*** Supplied material Section Begins ***
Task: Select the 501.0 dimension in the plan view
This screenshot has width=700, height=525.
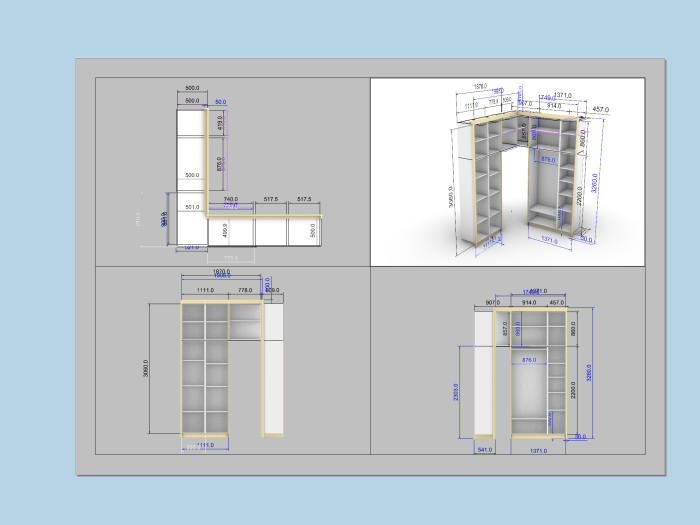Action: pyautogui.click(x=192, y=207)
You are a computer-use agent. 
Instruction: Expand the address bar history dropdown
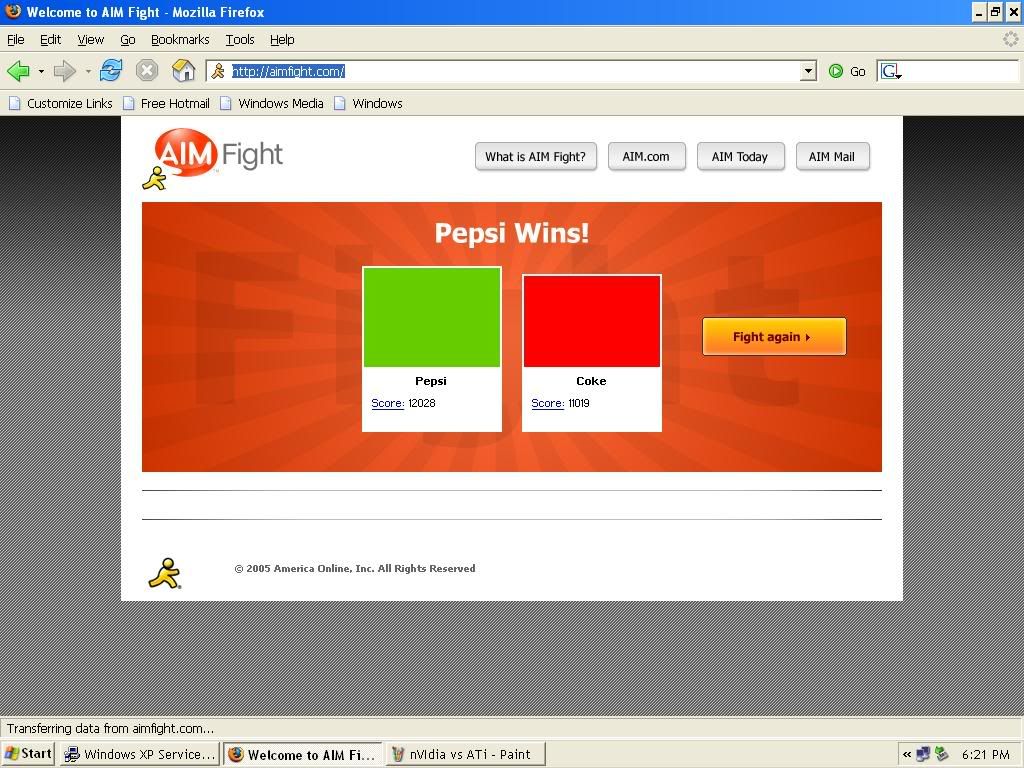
*** Supplied material Section Ends ***
*** Supplied material Section Begins ***
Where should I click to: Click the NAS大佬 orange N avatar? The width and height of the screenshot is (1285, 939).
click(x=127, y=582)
*** Supplied material Section Ends ***
> **The task**:
Taking the material above, extract exactly and only the lines from the line with "You are a computer-use agent." to the line with "Instruction: Expand the", inclusive of both.

> **Solution to this task**:
You are a computer-use agent. 
Instruction: Expand the address bar history dropdown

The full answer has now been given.